• What is expected: Collect every line of the material that contains the word "icon", and copy each one as it appears. Case counts.

• Supplied material:
start
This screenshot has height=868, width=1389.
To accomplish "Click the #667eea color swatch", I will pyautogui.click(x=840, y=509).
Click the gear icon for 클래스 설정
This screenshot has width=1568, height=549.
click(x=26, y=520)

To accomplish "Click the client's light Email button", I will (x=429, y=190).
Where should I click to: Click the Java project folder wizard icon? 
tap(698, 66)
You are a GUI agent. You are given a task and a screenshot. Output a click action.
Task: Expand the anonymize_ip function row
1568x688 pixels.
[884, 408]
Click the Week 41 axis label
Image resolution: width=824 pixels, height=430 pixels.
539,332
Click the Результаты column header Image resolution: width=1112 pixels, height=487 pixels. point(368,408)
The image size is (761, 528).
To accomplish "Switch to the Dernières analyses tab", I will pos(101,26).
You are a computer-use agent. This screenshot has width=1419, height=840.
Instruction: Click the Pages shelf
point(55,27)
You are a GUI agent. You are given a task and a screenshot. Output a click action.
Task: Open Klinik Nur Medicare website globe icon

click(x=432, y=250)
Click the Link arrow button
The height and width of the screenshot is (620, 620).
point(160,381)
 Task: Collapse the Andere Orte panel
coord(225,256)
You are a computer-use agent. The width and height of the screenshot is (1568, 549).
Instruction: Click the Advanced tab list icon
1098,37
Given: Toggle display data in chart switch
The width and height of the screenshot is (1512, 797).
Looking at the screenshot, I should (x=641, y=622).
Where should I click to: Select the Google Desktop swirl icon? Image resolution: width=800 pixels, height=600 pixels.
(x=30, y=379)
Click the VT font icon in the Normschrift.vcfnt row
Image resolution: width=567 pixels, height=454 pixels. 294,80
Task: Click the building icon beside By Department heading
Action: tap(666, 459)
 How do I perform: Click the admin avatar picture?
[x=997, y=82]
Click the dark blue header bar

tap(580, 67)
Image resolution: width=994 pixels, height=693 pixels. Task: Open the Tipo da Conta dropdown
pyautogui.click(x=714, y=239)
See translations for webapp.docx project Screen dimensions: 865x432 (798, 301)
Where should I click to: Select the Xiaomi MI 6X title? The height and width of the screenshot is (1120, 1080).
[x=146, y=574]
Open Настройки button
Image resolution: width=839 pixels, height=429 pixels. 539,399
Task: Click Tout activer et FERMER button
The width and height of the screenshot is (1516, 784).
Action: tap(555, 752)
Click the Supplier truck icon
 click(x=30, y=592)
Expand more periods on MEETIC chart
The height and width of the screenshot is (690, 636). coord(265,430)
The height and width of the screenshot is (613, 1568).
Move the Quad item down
end
• Written response:
Click the gear icon for 클래스 설정
Where should I click to: Click the Java project folder wizard icon? 
Task: Open Klinik Nur Medicare website globe icon
Instruction: Click the Advanced tab list icon
Where should I click to: Select the Google Desktop swirl icon? Image resolution: width=800 pixels, height=600 pixels.
Click the VT font icon in the Normschrift.vcfnt row
Task: Click the building icon beside By Department heading
Click the Supplier truck icon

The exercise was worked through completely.